(Collected data entries)
□ □ □ □ □

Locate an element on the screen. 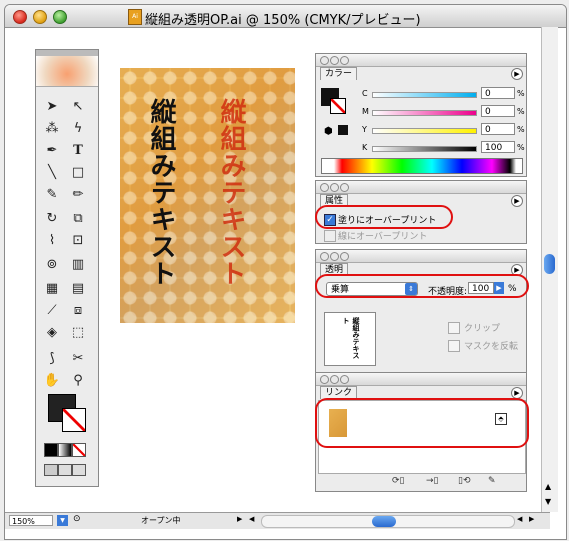 Image resolution: width=569 pixels, height=541 pixels. title-bar: Ai 縦組み透明OP.ai @ 150% (CMYK/プレビュー) is located at coordinates (286, 16).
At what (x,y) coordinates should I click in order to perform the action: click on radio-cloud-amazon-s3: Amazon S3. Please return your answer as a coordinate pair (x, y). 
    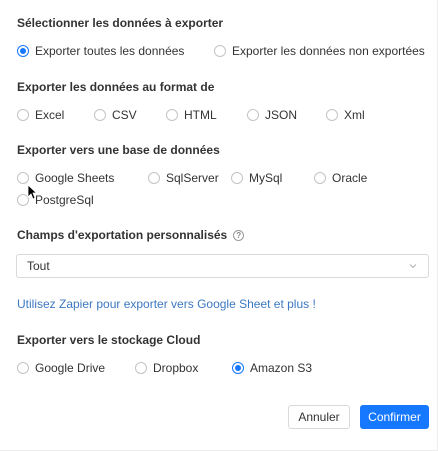
    Looking at the image, I should click on (272, 368).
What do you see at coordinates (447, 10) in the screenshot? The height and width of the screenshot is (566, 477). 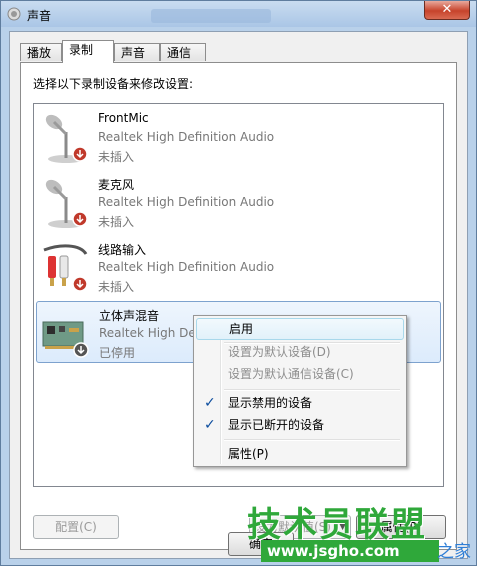 I see `close-button: ✕` at bounding box center [447, 10].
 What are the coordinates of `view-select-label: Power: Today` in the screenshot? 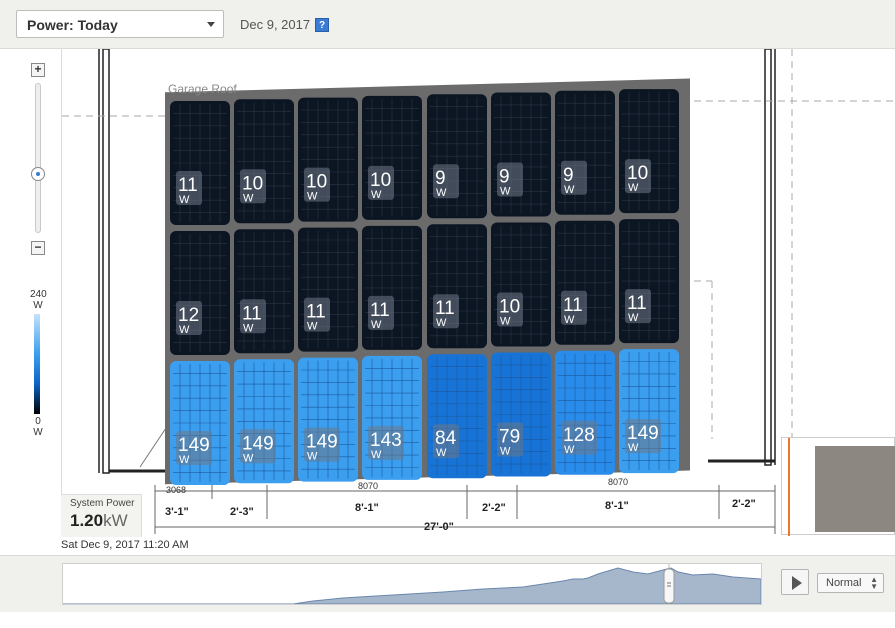 It's located at (72, 25).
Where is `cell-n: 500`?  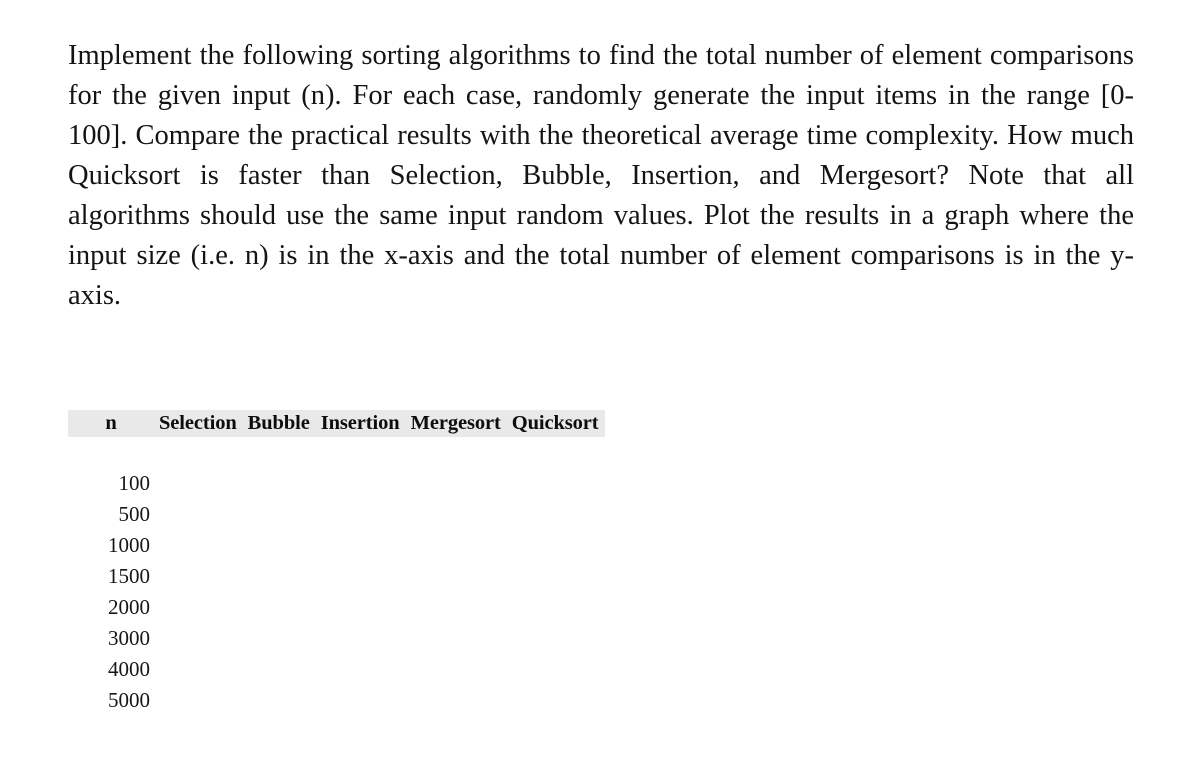
cell-n: 500 is located at coordinates (134, 514).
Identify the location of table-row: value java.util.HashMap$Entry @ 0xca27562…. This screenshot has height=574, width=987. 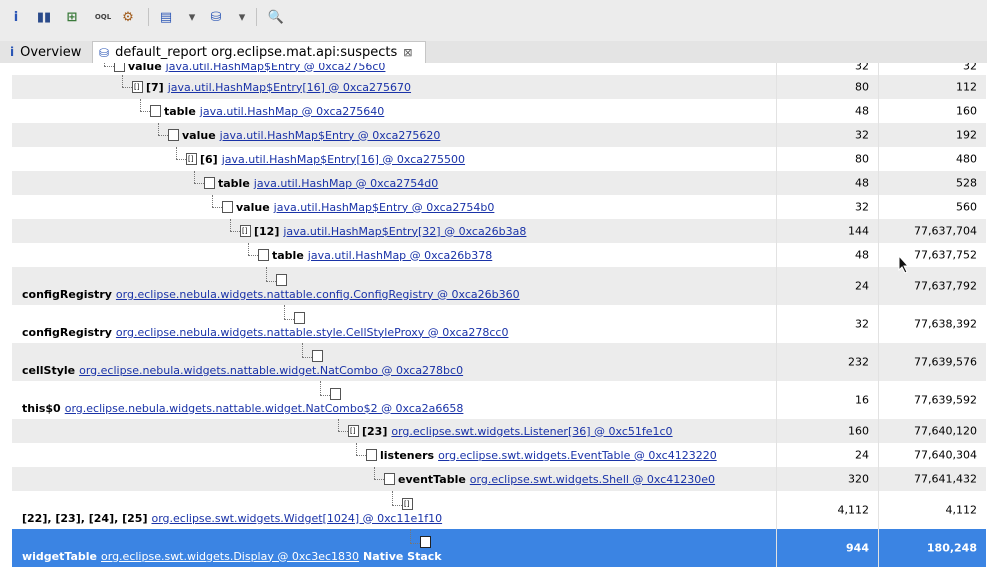
(499, 135).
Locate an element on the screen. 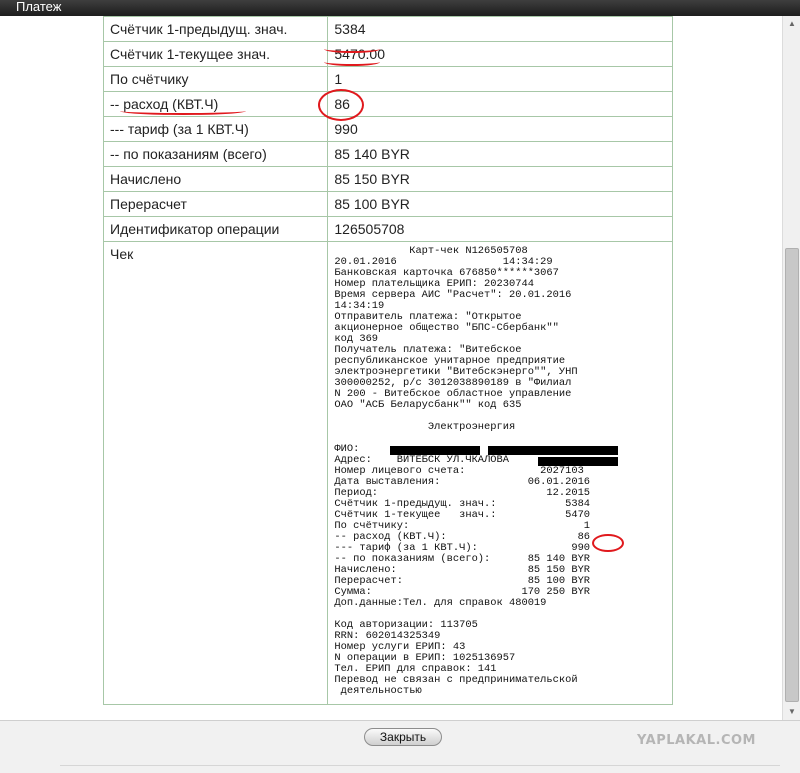  receipt-line: Электроэнергия is located at coordinates (425, 427).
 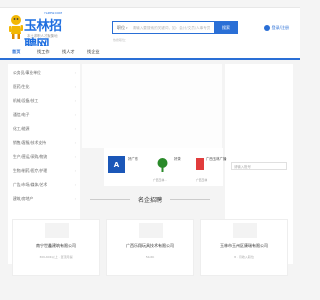 I want to click on category-item: 生产/营运/采购/物流 ›, so click(x=44, y=157).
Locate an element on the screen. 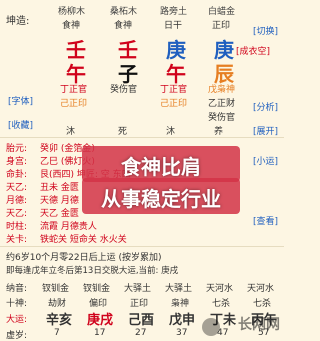  detail-value: 天乙 金匮 is located at coordinates (60, 214).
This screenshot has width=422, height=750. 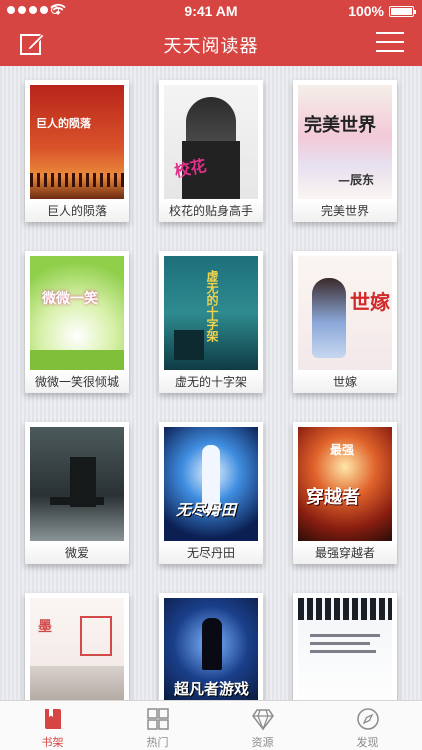 I want to click on book-title: 微微一笑很倾城, so click(x=77, y=382).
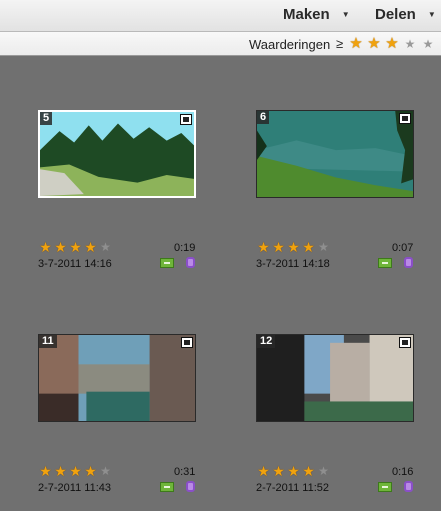 The width and height of the screenshot is (441, 511). I want to click on video-thumbnail: 6, so click(335, 154).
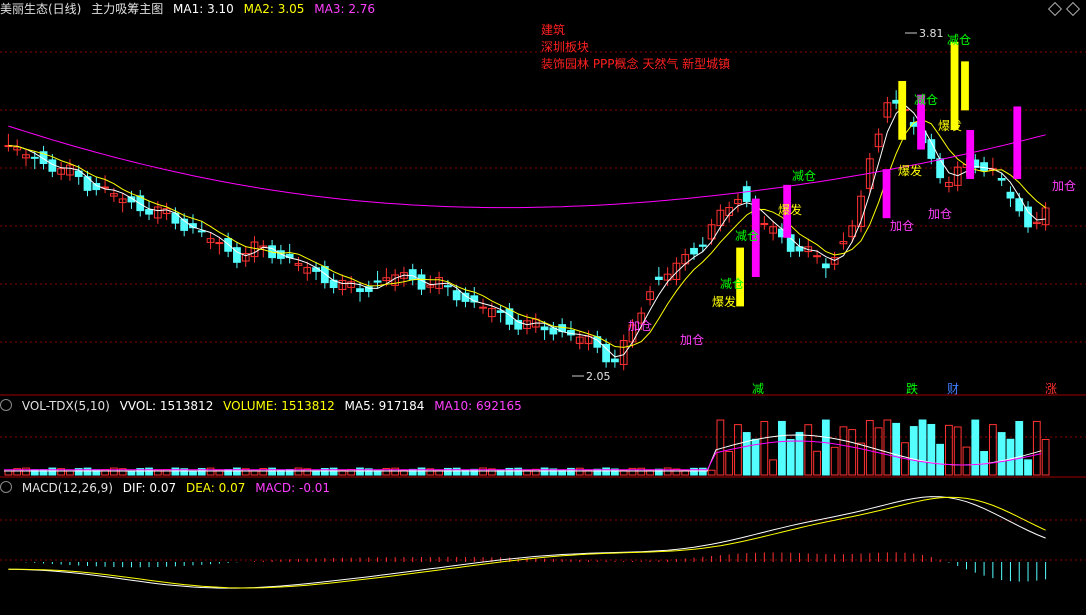 This screenshot has height=615, width=1086. What do you see at coordinates (758, 389) in the screenshot?
I see `bottom-marker: 减` at bounding box center [758, 389].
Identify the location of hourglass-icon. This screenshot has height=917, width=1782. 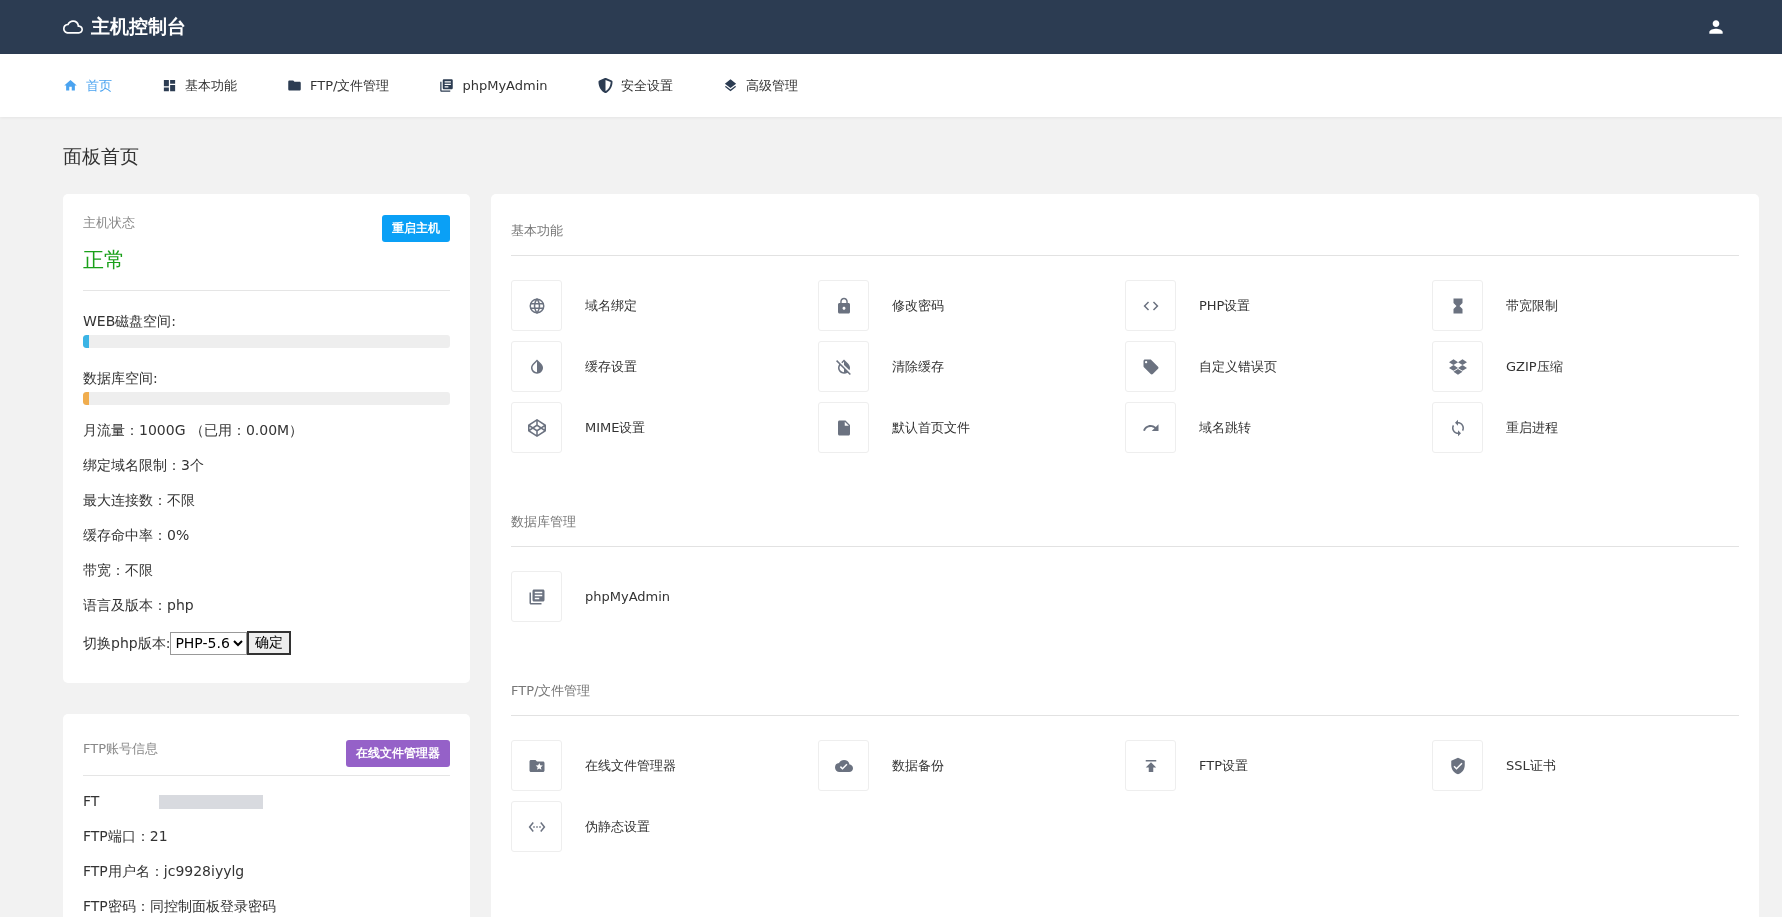
(1458, 306).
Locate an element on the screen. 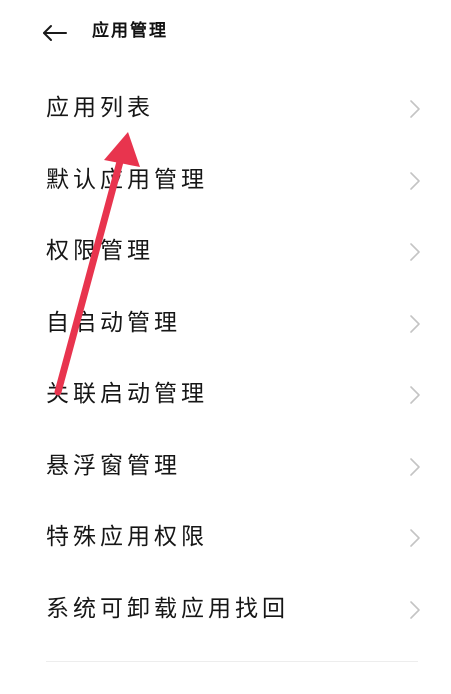 The image size is (451, 694). menu-item-label: 权限管理 is located at coordinates (100, 251).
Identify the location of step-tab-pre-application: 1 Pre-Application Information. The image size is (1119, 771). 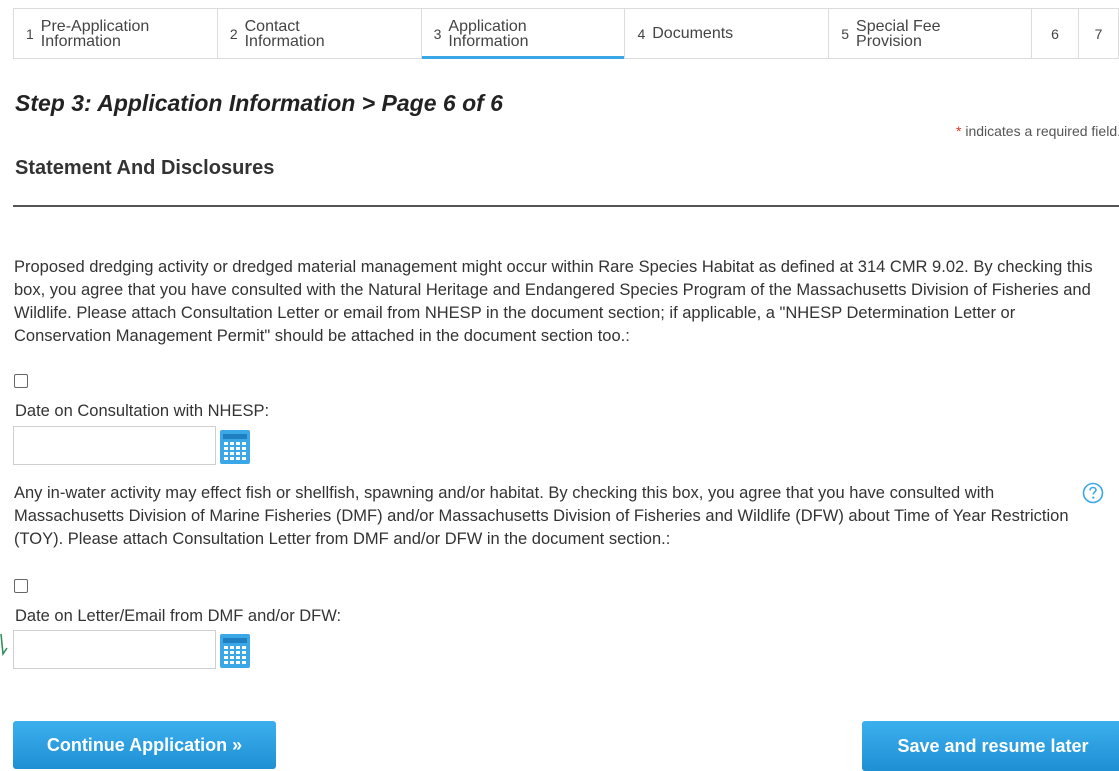
(116, 34).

□ □ □ □ □

**EXERCISE AIM**
Count the lines in the entries above that contain the word "should". Give only the number.

**RESULT BELOW**
2